Charles Fouqueray (Paris)

à Marie Jacquillat (Fontenay)

5 février 1915



5 février 1915


Chère Madame


Quand remontant le cours des souvenirs je songe à cette période de mon séjour à Brest, au lycée, c’est toujours avec émotion que je me rappelle l’accueil affectueux que vos parents avaient fait à leur jeune compatriote. Le grand potache de 15 ans que j’étais... et les « jours de sortie » passés chez vous et avec les vôtres marquent encore avec toutes leurs réalités le plaisir - malgré l’estompe du recul sous lesquels, déjà, hélas ! - je suis forcé de les voir...

C’est vous dire, chère Madame, que si je n’ai point oublié l’aimable famille Brestoise, je me rappelle aussi et la « rue de Tocqueville » et le « boulevard St-Michel » que vinrent habiter successivement vos parents. Aussi c’est avec attendrissement que je salue la mémoire de votre père qui avait compté faire de moi « un marin » - et de madame votre mère qui avait pensé que j’en serais « un » quand même - propos de jadis, dont elle s’était souvenue et qu’elle m’avait répété la dernière fois que je la vis à Rochefort - en songeant, disait-elle, à l’oeuvre que, peintre, j’avais entreprise.

... et de fait - comme je suis le peintre de notre Histoire de la Marine et de cette admirable et héroïque épopée de nos gens de mer - pour beaucoup et dans le monde des marins surtout, je passe pour avoir l’âme d’un marin, en être un.

Je suis très touché des compliments - qu’au sujet de cette oeuvre, de mes efforts et de mes succès - votre lettre me porte ainsi que du cordial souvenir que vous voulez bien me témoigner d’autre part.

Aussi c’est avec joie, chère Madame, que je verrais, entre nos deux familles, s’établir des relations de cordiale intimité et je vous suis très reconnaissant d’y avoir songé.

Pour commencer, Madame Fouqueray sera heureuse d’aller vous voir, mardi, avec ma fille, et j’irai probablement les chercher : la liberté de mes mouvements vous indique que je ne suis pas « au front », ce que je regrette drôlement par moments - et ce qui ne se réalisera peut-être pas - quoique mobilisable. Toutefois je suis débordé de travaux sur la « Guerre » et quelque peu bousculé, mais je ferai l’impossible pour aller jusqu’à Fontenay vous saluer et faire la connaissance de votre mari et de tous les vôtres.


Madame Fouqueray se joint à moi pour vous assurer, vous et les vôtres, de notre cordiale sympathie et j’ai l’honneur de saluer votre mari dont je serai enchanté de faire la connaissance.

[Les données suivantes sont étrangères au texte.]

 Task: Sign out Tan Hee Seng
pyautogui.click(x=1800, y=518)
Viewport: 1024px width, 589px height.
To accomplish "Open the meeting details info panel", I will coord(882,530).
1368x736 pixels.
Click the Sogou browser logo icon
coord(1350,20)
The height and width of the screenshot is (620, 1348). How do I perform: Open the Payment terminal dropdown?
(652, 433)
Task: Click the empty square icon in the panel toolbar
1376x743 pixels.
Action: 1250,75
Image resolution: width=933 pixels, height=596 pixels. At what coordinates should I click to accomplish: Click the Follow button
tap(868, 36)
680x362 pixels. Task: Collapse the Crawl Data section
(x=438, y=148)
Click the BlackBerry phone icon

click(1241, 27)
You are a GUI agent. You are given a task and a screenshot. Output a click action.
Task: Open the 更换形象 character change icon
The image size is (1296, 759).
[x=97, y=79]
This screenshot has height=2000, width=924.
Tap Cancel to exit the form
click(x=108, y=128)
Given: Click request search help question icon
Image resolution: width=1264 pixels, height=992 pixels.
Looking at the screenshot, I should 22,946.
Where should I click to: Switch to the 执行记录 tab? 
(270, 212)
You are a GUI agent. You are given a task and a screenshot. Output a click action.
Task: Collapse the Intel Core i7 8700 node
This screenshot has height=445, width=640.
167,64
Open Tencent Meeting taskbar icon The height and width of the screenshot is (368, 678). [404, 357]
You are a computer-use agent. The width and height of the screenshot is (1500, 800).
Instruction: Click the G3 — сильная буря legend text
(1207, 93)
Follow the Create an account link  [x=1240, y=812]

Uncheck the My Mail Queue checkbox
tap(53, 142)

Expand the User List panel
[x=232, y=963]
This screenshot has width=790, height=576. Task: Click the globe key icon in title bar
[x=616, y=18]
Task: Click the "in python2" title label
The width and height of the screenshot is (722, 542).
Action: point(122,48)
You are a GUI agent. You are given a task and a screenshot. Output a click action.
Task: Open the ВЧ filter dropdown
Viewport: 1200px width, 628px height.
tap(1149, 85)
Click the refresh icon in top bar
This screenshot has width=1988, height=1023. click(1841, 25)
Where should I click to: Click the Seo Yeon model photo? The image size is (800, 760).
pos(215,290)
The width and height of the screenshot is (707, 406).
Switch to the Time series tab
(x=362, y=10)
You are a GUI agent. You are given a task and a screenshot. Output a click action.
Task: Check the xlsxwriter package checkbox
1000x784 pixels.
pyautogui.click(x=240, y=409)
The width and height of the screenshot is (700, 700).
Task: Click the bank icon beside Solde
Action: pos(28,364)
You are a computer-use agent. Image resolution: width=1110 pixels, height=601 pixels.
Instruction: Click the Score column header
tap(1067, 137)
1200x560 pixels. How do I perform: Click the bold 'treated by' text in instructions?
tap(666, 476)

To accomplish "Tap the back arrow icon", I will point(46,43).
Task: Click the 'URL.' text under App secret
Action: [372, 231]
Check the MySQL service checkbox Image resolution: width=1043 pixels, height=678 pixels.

Je vous prie, chère Madame, d’agréer l’expression de mes respectueux sentiments.


D. Charles Fouqueray


Je vous recevrai à mon atelier le jour où il vous sera possible d’y venir avec votre fille - et que vous voudrez bien m’indiquer.


nota : en-tête du papier : 52, rue Lhomond. Ve


original de cette lettre donné à Georges (Noël 2003)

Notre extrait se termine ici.